*INSTRUCTIONS TO FOLLOW*
Reproduce the rows below without changes, from the line holding "Viewport: 656px width, 328px height." through the last line of the rows, both ends included.

Start of ENTRIES PROVIDED

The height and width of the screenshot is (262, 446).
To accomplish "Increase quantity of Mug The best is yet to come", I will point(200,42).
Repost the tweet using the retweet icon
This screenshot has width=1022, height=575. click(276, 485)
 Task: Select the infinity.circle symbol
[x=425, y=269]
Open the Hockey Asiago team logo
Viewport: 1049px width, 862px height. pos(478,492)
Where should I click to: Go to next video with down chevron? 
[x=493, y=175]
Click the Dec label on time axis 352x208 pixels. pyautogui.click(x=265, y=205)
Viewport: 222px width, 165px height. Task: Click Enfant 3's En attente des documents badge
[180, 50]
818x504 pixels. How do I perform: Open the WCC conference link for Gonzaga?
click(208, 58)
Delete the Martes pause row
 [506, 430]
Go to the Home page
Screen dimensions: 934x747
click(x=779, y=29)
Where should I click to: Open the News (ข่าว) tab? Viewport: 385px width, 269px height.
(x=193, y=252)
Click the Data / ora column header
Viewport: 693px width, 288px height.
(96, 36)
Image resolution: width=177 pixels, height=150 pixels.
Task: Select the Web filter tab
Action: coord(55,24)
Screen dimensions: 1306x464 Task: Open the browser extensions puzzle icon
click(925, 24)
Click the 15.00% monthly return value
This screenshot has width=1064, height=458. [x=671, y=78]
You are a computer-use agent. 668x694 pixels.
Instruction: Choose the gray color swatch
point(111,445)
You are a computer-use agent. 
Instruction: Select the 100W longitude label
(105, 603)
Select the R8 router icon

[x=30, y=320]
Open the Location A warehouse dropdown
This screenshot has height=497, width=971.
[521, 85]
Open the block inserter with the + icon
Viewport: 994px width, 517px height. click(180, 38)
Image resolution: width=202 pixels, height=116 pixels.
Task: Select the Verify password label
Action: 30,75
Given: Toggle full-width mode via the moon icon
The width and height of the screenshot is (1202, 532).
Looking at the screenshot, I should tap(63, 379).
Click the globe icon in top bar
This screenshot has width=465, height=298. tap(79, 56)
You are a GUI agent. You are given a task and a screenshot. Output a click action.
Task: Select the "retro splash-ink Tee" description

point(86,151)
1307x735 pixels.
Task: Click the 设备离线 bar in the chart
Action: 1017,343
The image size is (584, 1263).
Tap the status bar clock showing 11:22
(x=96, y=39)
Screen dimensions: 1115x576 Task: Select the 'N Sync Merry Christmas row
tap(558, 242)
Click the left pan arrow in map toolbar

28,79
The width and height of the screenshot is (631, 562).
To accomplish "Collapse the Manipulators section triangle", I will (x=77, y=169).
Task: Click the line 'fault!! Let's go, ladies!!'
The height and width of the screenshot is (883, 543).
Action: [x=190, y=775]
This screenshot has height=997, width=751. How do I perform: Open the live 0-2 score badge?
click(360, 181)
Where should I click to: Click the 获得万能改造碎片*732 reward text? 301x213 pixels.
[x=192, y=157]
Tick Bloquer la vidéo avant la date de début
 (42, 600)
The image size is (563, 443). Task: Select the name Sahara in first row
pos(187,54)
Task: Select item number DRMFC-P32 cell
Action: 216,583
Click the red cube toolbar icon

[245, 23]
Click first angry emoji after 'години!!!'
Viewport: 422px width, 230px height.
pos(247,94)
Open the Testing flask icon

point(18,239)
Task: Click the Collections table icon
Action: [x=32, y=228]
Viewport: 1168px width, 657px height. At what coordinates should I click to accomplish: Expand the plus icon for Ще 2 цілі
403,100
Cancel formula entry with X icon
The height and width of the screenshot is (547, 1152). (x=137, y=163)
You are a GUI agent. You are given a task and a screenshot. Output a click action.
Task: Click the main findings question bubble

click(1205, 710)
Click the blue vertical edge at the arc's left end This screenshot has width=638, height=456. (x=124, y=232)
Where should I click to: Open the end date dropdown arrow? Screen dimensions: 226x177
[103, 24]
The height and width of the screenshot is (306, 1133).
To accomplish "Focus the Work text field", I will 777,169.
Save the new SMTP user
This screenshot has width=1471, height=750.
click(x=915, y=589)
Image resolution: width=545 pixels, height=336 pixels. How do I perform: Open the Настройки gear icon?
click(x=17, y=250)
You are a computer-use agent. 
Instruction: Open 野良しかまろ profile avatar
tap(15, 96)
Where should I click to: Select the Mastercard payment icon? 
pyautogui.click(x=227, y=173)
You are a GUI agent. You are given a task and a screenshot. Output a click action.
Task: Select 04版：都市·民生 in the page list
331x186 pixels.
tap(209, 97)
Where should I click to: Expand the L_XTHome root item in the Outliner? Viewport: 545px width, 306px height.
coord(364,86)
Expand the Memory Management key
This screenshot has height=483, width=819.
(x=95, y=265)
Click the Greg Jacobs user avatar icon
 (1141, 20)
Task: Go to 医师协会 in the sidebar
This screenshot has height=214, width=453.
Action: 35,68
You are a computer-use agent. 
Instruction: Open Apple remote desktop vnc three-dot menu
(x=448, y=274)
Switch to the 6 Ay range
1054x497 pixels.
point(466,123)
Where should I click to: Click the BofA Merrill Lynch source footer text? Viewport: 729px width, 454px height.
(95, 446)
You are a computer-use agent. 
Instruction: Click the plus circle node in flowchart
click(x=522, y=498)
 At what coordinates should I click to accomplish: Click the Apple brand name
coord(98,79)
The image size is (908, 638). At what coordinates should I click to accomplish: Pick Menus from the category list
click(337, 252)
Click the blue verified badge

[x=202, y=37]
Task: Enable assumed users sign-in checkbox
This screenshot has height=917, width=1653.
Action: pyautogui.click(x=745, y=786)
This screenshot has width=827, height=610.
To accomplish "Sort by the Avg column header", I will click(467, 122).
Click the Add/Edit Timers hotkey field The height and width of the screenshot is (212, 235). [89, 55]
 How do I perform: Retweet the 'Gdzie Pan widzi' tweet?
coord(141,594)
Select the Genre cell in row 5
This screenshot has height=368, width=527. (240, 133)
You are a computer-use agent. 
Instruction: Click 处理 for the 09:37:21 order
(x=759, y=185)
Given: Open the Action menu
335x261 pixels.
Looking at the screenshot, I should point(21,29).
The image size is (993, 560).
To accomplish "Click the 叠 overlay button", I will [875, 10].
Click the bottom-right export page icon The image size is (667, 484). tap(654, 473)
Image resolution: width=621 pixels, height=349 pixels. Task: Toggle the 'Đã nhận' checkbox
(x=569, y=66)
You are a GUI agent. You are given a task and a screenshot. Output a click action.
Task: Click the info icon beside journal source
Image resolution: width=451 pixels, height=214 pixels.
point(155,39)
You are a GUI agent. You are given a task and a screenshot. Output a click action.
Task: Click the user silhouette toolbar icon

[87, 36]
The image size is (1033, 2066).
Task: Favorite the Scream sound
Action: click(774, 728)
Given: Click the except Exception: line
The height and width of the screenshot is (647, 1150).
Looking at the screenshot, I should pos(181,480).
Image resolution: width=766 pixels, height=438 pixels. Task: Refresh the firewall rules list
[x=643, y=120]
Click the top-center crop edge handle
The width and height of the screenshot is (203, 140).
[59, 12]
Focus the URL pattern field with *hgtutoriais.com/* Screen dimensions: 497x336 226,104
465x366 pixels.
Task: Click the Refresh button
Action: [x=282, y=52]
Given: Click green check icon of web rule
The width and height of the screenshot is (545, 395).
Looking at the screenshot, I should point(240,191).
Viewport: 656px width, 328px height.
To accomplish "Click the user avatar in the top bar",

End of ENTRIES PROVIDED

*WRITTEN RESPONSE*
Viewport: 656px width, 328px height.
To accomplish "Click the user avatar in the top bar",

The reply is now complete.